In the Download page, we
provide the research community with:
A download
link to get access to Baidu-ULTR dataset and the access dataset and pretrained language model ;
An instruction on how to load dataset and use the pretrained model.
In the Description page, we describe all the user behaviors and page displayed features in details.
We welcome researchers to share their method performances on Baidu-ULTR, and contribute to an abundant leaderboard with open source code resource.
Advanced Semantic Feature
We provide the original text of queries and documents after desenibilisation.
It enables to construct advanced semantic features by pretrained language model.

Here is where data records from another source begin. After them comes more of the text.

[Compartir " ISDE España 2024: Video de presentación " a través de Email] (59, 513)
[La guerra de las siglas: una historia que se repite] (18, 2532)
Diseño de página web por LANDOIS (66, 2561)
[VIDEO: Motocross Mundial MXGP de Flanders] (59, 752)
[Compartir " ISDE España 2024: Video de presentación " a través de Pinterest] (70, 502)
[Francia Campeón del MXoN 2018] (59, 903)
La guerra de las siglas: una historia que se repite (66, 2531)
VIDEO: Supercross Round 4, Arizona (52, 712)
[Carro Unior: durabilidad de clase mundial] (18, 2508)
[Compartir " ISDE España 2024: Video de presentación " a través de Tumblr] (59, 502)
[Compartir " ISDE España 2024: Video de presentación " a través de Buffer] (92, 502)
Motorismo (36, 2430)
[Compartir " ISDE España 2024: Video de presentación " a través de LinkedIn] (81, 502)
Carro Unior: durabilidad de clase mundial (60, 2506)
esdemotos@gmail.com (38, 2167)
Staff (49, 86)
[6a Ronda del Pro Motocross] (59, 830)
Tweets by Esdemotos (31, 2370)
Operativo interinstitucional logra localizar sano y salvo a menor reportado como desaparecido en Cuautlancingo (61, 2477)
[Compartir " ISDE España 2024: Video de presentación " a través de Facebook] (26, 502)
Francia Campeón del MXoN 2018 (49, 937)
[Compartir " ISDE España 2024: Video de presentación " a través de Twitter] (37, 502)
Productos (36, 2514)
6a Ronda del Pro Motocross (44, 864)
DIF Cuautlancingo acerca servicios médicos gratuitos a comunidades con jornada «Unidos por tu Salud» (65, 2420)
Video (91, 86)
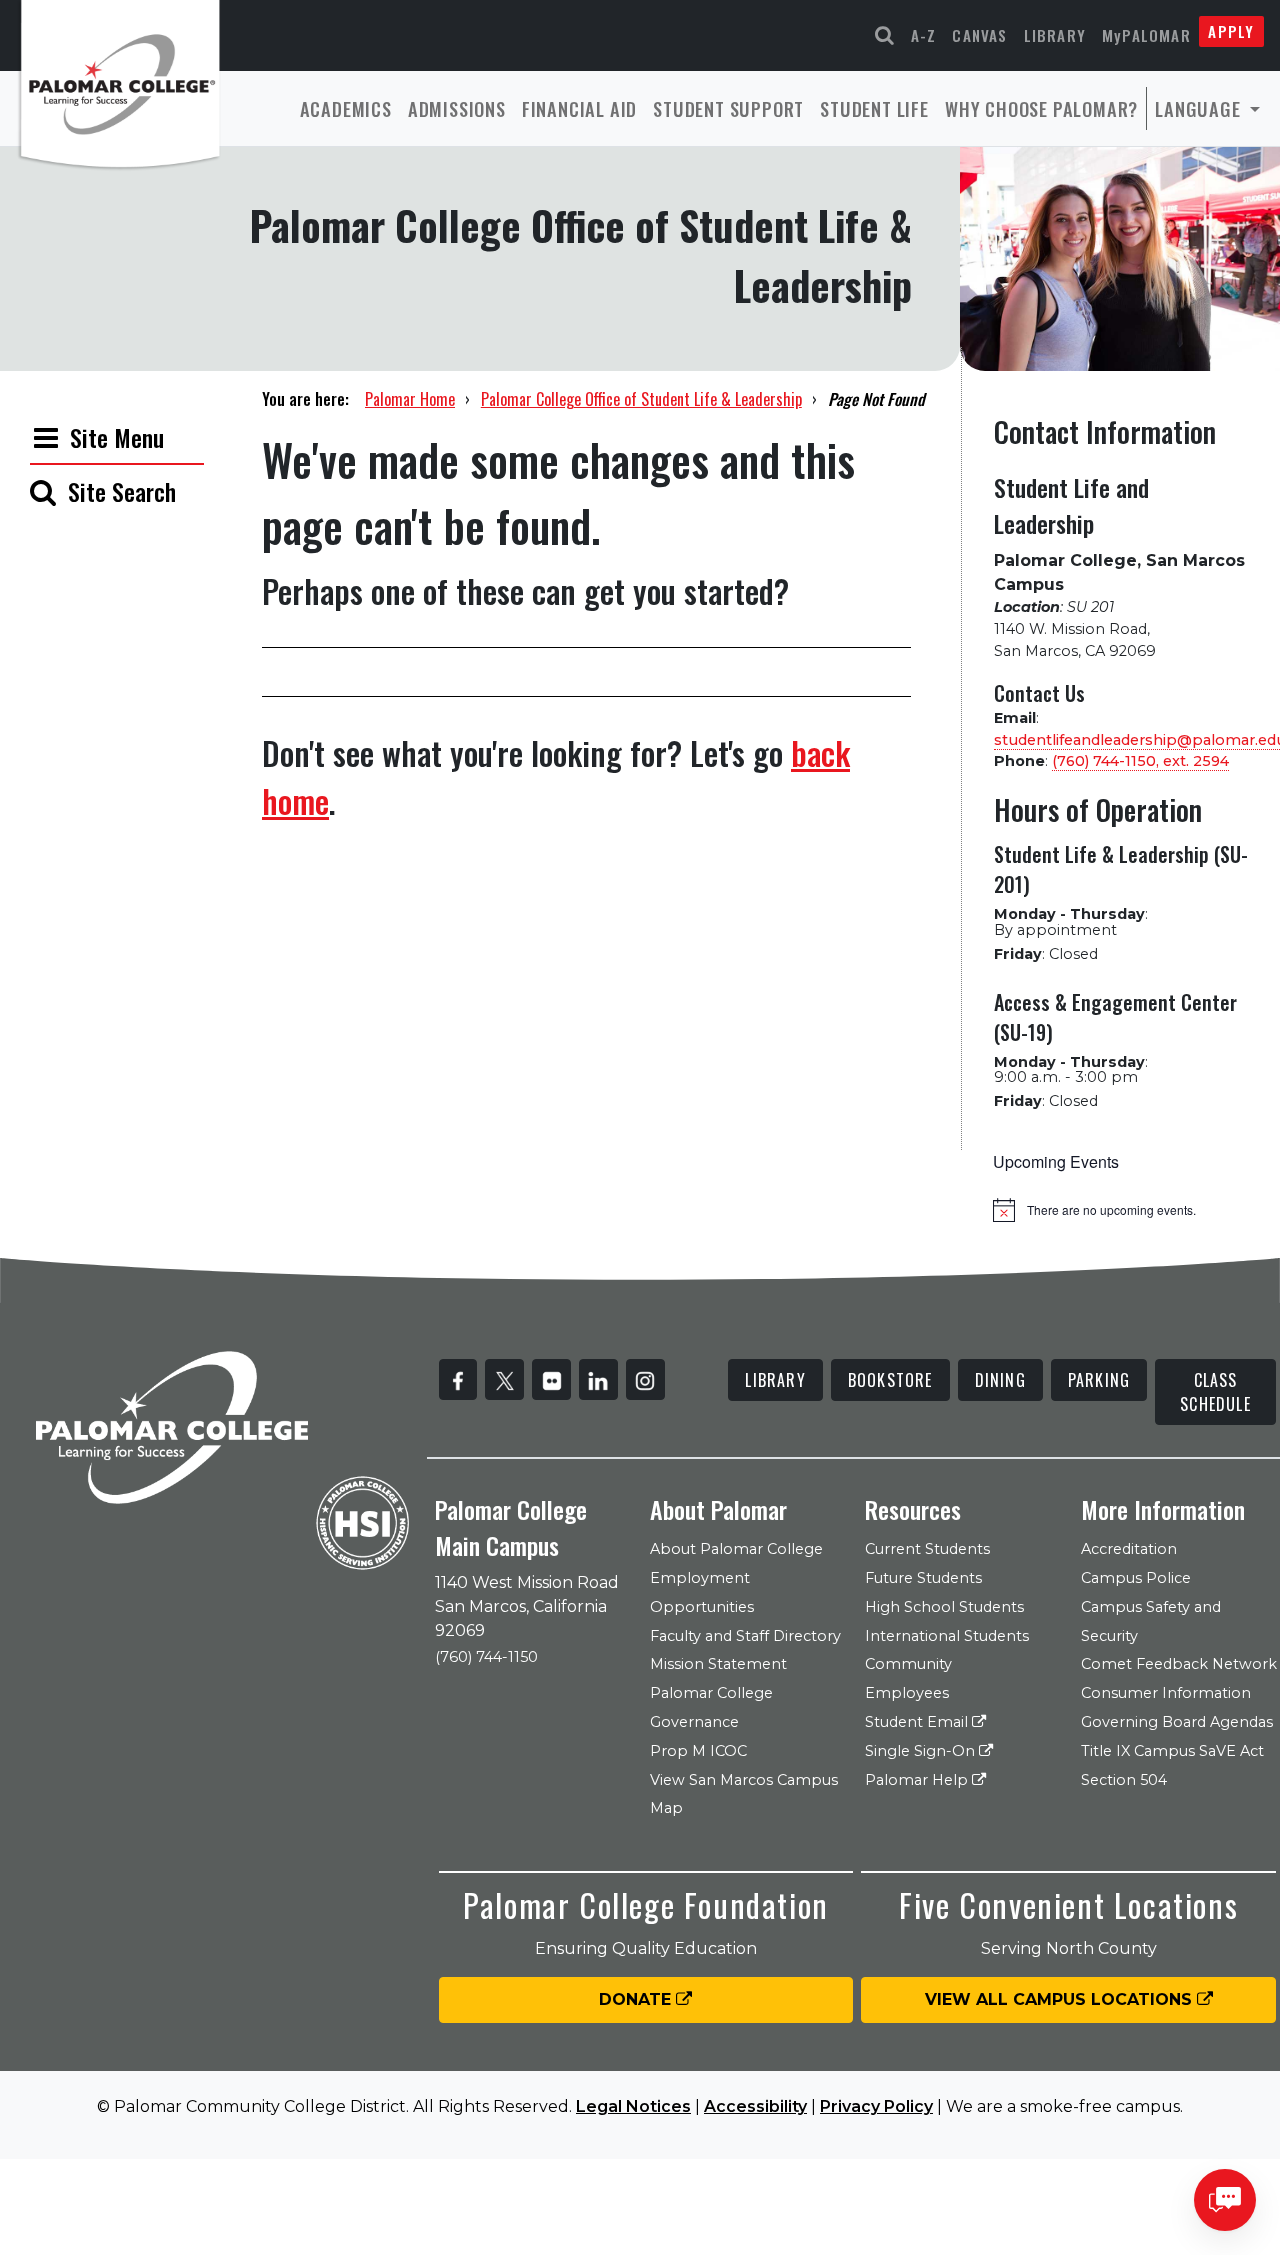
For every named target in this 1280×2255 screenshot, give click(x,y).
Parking (1099, 1380)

We provide a series of large-scale pretrained langage model trained with MLM paradigm.
Diverse Display Information
Different from other datasets which only provides the ranking position, Baidu-ULTR provides more information, including the displayed url, the displayed title of document, the displayed abstract of
document, the category of the document, the height of SERP for advanced study on biases other than those related with the ranking position.
Detailed description can be found in the description page.
Rich User Behaviors on Search Result pages (SERP)
Both real-world user click and other user behaviors, e.g., skip, dwelling time, and displayed time, have been recorded,
offering the possibility for optimizing user engagement optimization and exploring the multi-task learning in ULTR.
Detailed description can be founded in the description page.
Large Dataset Scale
Baidu-ULTR has 1.2 billion searching sessions for training which supports to train large-scale language model.
7,008 expert annotationed queries is available for evaluation, which is large enough for providing reliable performance.